[Start Provided records]

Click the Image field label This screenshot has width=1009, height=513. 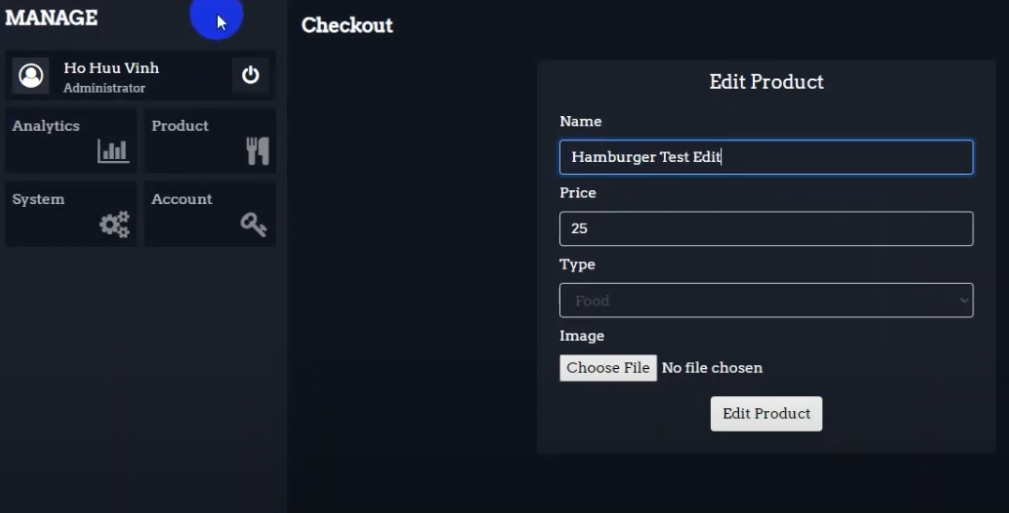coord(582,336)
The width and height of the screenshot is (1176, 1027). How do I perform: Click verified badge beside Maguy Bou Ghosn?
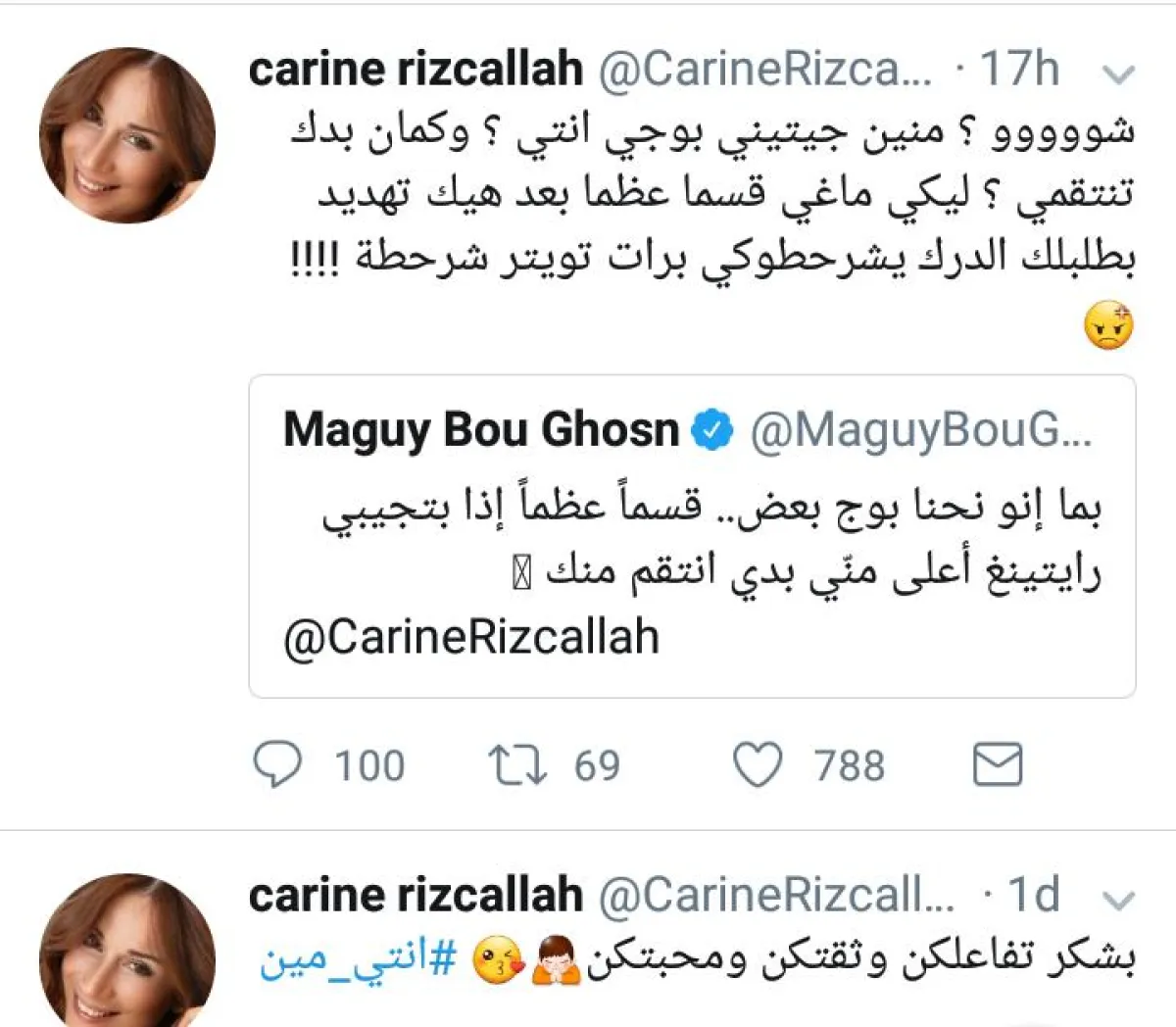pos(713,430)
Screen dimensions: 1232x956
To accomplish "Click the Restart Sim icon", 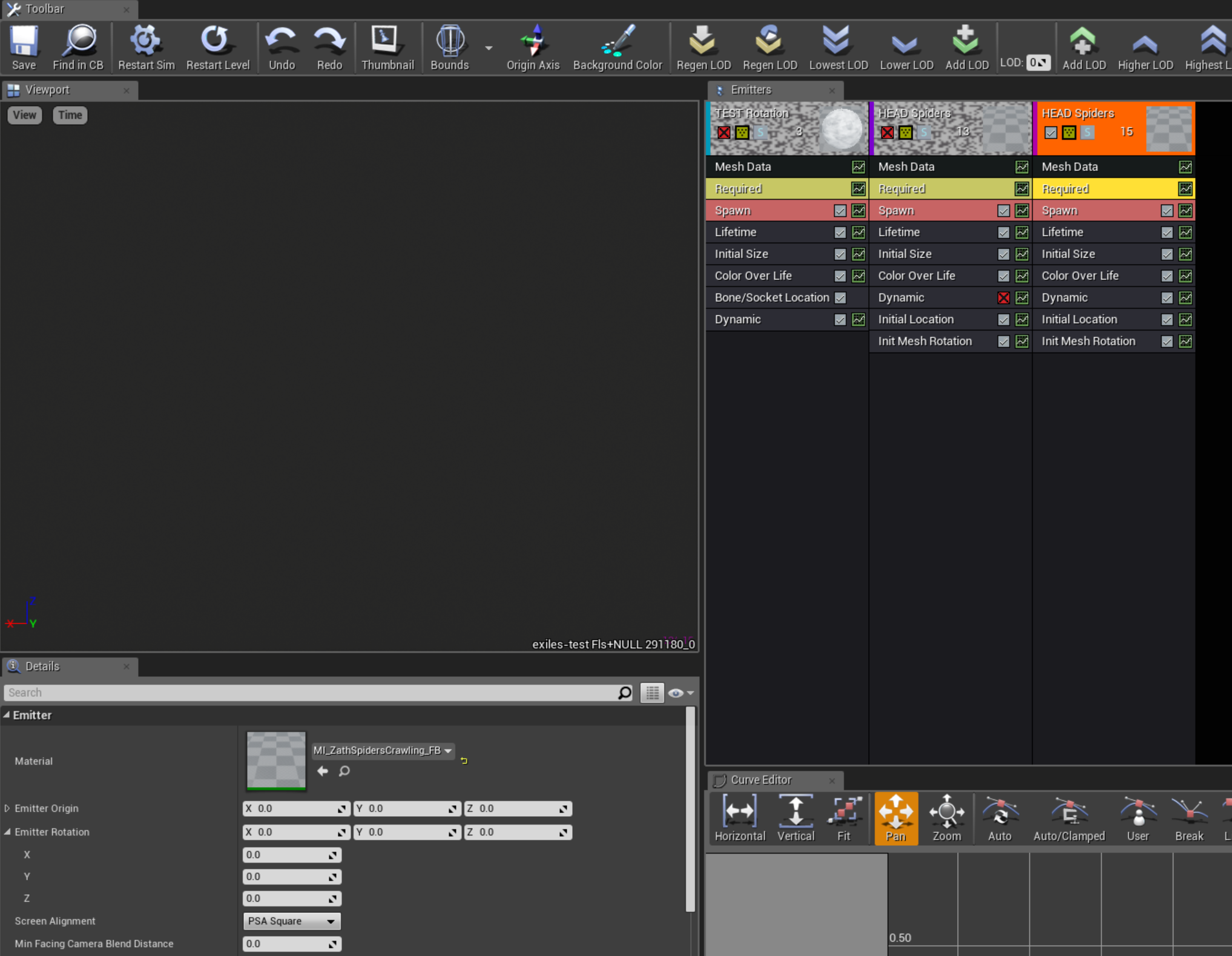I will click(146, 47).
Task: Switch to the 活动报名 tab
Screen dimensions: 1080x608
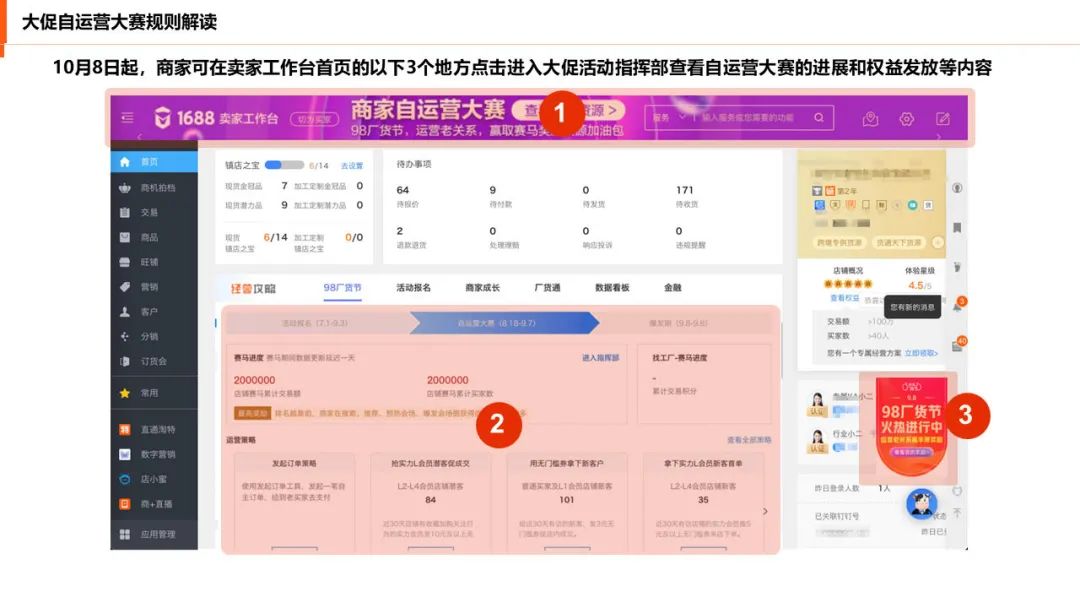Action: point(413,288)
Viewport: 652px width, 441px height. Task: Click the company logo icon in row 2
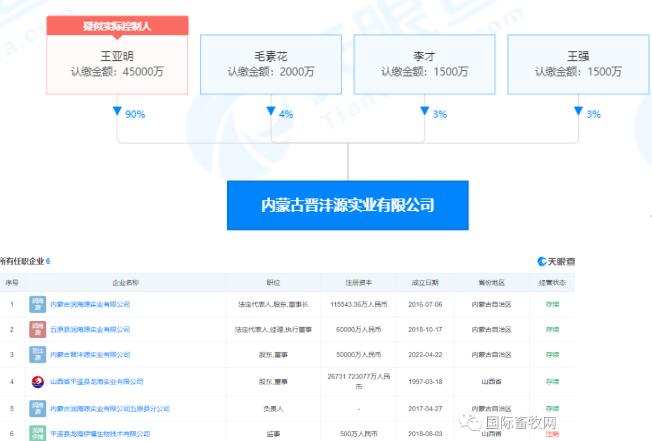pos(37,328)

[End Provided records]

_Objective_
Turn the records above into a numbered list, starting at the line that contains "Task: Switch to the 活动报名 tab" and continuing through the last line of the records. Skip any blank lines and leave out the pictures.

_Expected answer_
1. Task: Switch to the 活动报名 tab
2. Screen dimensions: 1080x608
3. Action: point(413,288)
4. Viewport: 652px width, 441px height. Task: Click the company logo icon in row 2
5. pos(37,328)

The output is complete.